### What is expected
Format the records as a JSON list of strings, one string per line and omitting blank lines, beginning with the line that contains "Image resolution: width=1122" and continuing through the line that contains "click(354, 782)".

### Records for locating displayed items
■ ■ ■

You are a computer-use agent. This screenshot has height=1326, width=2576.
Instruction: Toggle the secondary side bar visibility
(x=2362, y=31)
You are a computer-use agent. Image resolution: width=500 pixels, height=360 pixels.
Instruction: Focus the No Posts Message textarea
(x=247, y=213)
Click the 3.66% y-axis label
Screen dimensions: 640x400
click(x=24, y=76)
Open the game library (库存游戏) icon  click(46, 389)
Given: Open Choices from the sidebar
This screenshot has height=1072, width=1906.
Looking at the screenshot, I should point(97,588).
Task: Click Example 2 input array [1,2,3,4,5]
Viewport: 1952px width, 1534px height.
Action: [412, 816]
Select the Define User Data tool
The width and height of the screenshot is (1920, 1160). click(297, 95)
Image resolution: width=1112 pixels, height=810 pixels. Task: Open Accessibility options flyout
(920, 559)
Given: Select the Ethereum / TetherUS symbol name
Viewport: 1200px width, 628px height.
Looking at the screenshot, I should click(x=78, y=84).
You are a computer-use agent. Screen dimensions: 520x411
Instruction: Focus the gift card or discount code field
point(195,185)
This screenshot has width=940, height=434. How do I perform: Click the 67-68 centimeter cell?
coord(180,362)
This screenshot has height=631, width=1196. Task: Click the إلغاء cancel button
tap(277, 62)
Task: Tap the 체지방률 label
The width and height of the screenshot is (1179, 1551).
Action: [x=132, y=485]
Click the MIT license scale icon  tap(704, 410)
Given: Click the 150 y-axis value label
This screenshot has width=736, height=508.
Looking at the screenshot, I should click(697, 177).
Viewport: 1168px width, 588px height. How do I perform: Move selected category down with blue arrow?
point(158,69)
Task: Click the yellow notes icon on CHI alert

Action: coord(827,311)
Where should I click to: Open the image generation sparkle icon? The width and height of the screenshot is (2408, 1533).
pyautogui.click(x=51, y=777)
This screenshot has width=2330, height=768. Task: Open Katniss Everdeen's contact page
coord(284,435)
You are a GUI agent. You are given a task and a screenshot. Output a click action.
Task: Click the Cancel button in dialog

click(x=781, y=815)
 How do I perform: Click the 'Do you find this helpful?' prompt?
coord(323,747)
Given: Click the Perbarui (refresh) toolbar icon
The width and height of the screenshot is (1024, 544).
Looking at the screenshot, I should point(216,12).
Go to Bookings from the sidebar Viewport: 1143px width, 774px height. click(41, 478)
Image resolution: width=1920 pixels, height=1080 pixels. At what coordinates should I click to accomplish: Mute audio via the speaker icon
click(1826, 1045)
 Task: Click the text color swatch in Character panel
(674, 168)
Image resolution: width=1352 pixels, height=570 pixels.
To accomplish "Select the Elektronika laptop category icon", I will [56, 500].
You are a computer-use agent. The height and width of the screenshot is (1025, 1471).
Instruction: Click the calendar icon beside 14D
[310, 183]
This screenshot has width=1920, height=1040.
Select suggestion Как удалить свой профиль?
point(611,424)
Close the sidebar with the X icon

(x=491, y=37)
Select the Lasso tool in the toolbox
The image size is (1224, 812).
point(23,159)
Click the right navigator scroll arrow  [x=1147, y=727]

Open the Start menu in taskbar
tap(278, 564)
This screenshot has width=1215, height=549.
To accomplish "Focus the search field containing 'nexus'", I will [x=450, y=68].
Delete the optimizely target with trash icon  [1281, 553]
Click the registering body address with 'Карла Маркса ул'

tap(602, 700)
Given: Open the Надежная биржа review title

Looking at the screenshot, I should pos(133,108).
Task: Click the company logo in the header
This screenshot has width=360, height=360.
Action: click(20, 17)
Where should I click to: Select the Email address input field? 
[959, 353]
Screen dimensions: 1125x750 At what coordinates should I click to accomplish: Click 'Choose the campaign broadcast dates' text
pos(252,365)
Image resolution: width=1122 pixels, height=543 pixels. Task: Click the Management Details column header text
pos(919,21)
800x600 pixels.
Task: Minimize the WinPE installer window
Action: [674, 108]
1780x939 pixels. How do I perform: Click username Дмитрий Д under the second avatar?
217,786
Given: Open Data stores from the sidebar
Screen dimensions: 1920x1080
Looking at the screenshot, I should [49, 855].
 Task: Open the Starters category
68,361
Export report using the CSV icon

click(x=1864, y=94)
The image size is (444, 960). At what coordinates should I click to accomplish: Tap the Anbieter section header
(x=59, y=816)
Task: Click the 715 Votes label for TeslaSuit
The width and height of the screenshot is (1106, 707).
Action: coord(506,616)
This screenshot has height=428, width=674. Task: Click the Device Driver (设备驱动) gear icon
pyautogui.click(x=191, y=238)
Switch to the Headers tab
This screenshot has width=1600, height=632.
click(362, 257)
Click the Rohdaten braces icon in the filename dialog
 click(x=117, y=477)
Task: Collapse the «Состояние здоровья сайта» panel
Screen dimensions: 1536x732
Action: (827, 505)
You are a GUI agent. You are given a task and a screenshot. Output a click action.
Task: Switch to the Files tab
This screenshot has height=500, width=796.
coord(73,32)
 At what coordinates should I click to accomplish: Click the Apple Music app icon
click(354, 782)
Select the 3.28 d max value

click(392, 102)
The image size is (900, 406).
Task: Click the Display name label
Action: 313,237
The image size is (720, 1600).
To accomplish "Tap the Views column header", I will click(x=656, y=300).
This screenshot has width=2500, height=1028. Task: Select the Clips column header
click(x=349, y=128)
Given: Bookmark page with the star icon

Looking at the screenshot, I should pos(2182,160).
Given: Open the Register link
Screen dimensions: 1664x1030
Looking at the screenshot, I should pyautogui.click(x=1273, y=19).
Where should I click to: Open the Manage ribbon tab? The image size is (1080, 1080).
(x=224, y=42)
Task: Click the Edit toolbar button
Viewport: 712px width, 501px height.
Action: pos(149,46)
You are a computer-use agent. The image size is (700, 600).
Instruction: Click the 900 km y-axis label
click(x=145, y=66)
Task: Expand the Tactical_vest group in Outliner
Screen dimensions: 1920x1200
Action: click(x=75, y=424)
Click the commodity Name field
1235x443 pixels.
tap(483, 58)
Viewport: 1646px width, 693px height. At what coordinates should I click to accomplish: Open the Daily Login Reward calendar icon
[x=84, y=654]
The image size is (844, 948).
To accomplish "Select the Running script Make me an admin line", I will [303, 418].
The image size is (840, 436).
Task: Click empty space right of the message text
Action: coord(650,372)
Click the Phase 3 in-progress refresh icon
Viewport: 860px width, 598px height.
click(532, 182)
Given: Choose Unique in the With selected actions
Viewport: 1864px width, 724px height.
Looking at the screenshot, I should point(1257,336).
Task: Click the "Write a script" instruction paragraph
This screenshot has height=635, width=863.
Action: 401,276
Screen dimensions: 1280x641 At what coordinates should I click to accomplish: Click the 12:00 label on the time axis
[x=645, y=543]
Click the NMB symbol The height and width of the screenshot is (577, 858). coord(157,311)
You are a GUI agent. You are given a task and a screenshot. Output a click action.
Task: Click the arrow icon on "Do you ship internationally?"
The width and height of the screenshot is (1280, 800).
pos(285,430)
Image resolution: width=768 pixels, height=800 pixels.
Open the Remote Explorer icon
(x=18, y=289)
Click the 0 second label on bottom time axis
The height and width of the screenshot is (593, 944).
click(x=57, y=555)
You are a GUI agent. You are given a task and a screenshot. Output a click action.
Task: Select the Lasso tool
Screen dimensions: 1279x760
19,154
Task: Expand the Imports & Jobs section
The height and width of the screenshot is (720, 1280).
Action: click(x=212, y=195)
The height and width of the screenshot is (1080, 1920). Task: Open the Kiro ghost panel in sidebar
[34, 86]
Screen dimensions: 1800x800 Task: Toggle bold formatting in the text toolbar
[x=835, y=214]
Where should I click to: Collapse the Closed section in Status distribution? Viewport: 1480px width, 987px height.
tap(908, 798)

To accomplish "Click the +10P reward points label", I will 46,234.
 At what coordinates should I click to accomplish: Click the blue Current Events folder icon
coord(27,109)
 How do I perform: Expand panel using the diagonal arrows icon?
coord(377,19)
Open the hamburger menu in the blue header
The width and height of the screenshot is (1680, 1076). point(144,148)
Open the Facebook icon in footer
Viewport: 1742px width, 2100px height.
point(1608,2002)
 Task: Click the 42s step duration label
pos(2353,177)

■ ■ ■

### Solution
[
  "Image resolution: width=1122 pixels, height=543 pixels. Task: Click the Management Details column header text",
  "pos(919,21)",
  "800x600 pixels.",
  "Task: Minimize the WinPE installer window",
  "Action: [674, 108]",
  "1780x939 pixels. How do I perform: Click username Дмитрий Д under the second avatar?",
  "217,786",
  "Given: Open Data stores from the sidebar",
  "Screen dimensions: 1920x1080",
  "Looking at the screenshot, I should [49, 855].",
  " Task: Open the Starters category",
  "68,361",
  "Export report using the CSV icon",
  "click(x=1864, y=94)",
  "The image size is (444, 960). At what coordinates should I click to accomplish: Tap the Anbieter section header",
  "(x=59, y=816)",
  "Task: Click the 715 Votes label for TeslaSuit",
  "The width and height of the screenshot is (1106, 707).",
  "Action: coord(506,616)",
  "This screenshot has height=428, width=674. Task: Click the Device Driver (设备驱动) gear icon",
  "pyautogui.click(x=191, y=238)",
  "Switch to the Headers tab",
  "This screenshot has width=1600, height=632.",
  "click(362, 257)",
  "Click the Rohdaten braces icon in the filename dialog",
  " click(x=117, y=477)",
  "Task: Collapse the «Состояние здоровья сайта» panel",
  "Screen dimensions: 1536x732",
  "Action: (827, 505)",
  "You are a GUI agent. You are given a task and a screenshot. Output a click action.",
  "Task: Switch to the Files tab",
  "This screenshot has height=500, width=796.",
  "coord(73,32)",
  " At what coordinates should I click to accomplish: Click the Apple Music app icon",
  "click(354, 782)"
]